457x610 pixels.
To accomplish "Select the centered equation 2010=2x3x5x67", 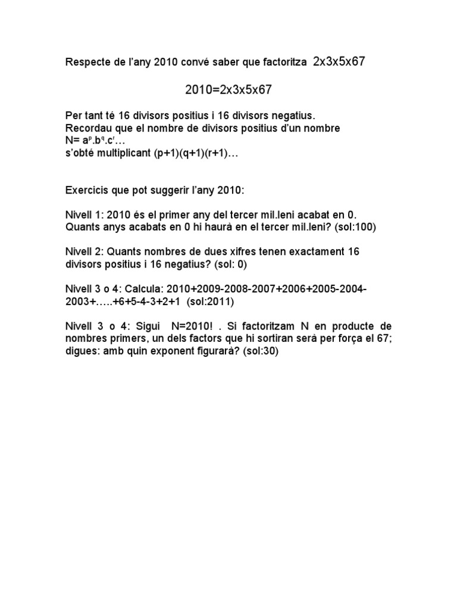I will coord(228,90).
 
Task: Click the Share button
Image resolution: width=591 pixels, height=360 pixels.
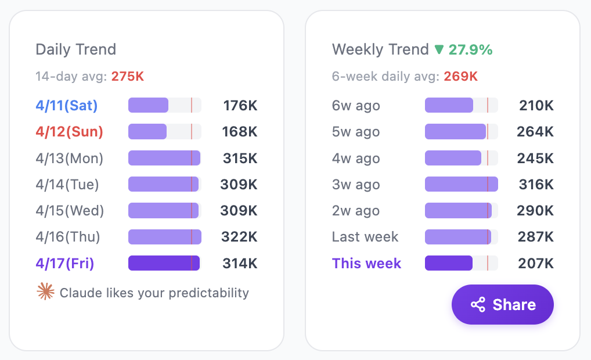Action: pos(503,305)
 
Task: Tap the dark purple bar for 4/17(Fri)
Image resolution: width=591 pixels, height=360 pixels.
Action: pos(164,264)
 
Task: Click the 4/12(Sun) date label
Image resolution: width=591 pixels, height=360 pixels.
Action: pos(69,132)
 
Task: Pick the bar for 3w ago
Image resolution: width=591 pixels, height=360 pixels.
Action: pos(461,185)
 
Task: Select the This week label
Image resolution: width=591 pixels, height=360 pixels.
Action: pos(366,264)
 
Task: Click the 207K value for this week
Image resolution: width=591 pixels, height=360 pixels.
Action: pos(536,264)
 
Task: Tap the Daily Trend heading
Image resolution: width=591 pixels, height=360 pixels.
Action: pos(76,49)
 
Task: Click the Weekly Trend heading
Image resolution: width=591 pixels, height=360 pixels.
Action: pos(380,49)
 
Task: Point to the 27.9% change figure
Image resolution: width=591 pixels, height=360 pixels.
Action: pos(470,49)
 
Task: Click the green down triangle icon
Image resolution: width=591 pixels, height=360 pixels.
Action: pos(439,49)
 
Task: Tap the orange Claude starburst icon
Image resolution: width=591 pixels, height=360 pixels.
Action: pos(45,292)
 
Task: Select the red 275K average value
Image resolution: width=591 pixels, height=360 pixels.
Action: pos(128,76)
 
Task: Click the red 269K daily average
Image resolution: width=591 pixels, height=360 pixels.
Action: pos(461,76)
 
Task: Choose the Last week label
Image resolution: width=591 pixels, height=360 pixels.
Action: pos(365,237)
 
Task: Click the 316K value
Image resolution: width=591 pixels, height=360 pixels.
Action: pos(536,185)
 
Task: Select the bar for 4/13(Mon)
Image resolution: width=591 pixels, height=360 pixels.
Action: pos(164,158)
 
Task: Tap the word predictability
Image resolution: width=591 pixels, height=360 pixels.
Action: pos(208,293)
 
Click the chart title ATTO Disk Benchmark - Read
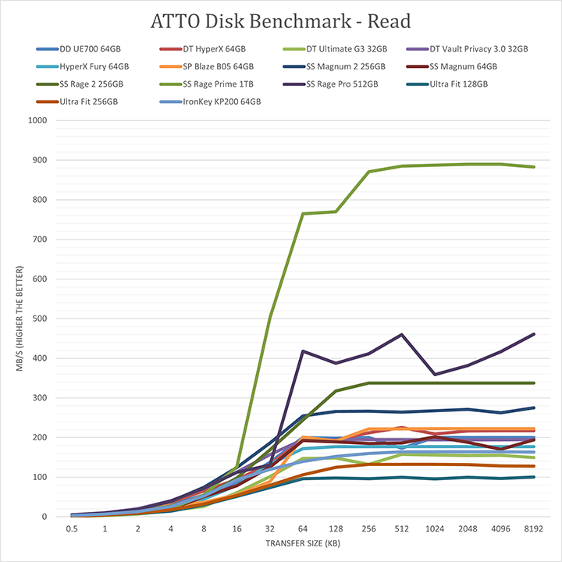coord(281,20)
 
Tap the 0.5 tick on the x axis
coord(73,528)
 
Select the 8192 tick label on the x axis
coord(533,528)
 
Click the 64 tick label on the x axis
coord(303,528)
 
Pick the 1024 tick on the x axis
coord(434,528)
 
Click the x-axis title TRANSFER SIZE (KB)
coord(303,543)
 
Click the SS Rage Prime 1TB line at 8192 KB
coord(533,167)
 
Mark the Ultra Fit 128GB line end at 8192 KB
coord(533,477)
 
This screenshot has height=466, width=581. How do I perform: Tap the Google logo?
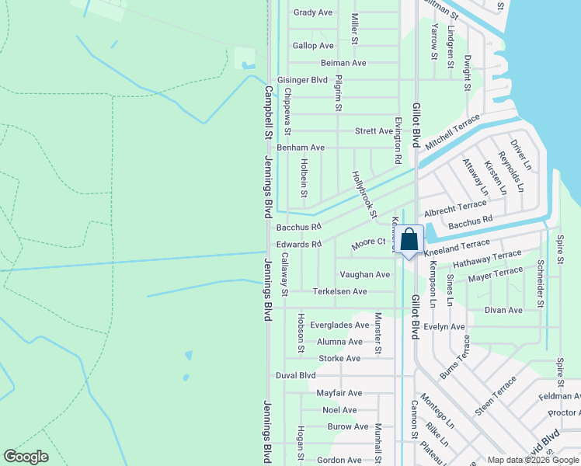pos(26,457)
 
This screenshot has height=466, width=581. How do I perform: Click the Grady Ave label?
pos(313,12)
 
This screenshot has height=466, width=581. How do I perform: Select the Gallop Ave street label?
pos(313,46)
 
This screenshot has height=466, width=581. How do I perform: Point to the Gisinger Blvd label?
pos(303,80)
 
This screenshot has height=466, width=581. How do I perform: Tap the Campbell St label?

## To do:
Copy the records above verbatim, from the line containing "Task: Select the bar for 4/13(Mon)" through the end of the records, and leave out the pictures.

## Task answer:
Task: Select the bar for 4/13(Mon)
Image resolution: width=591 pixels, height=360 pixels.
Action: pos(164,158)
 
Task: Tap the word predictability
Image resolution: width=591 pixels, height=360 pixels.
Action: pos(208,293)
 
Click the chart title ATTO Disk Benchmark - Read
coord(281,20)
 
Tap the 0.5 tick on the x axis
coord(73,528)
 
Select the 8192 tick label on the x axis
coord(533,528)
 
Click the 64 tick label on the x axis
coord(303,528)
 
Pick the 1024 tick on the x axis
coord(434,528)
 
Click the x-axis title TRANSFER SIZE (KB)
coord(303,543)
 
Click the SS Rage Prime 1TB line at 8192 KB
coord(533,167)
 
Mark the Ultra Fit 128GB line end at 8192 KB
coord(533,477)
 
This screenshot has height=466, width=581. How do I perform: Tap the Google logo?
pos(26,457)
 
This screenshot has height=466, width=581. How do I perform: Click the Grady Ave label?
pos(313,12)
 
This screenshot has height=466, width=581. How do I perform: Select the Gallop Ave street label?
pos(313,46)
 
This screenshot has height=466, width=581. How do I perform: Point to the Gisinger Blvd label?
pos(303,80)
 
This screenshot has height=466, width=581. How do I perform: Tap the Campbell St label?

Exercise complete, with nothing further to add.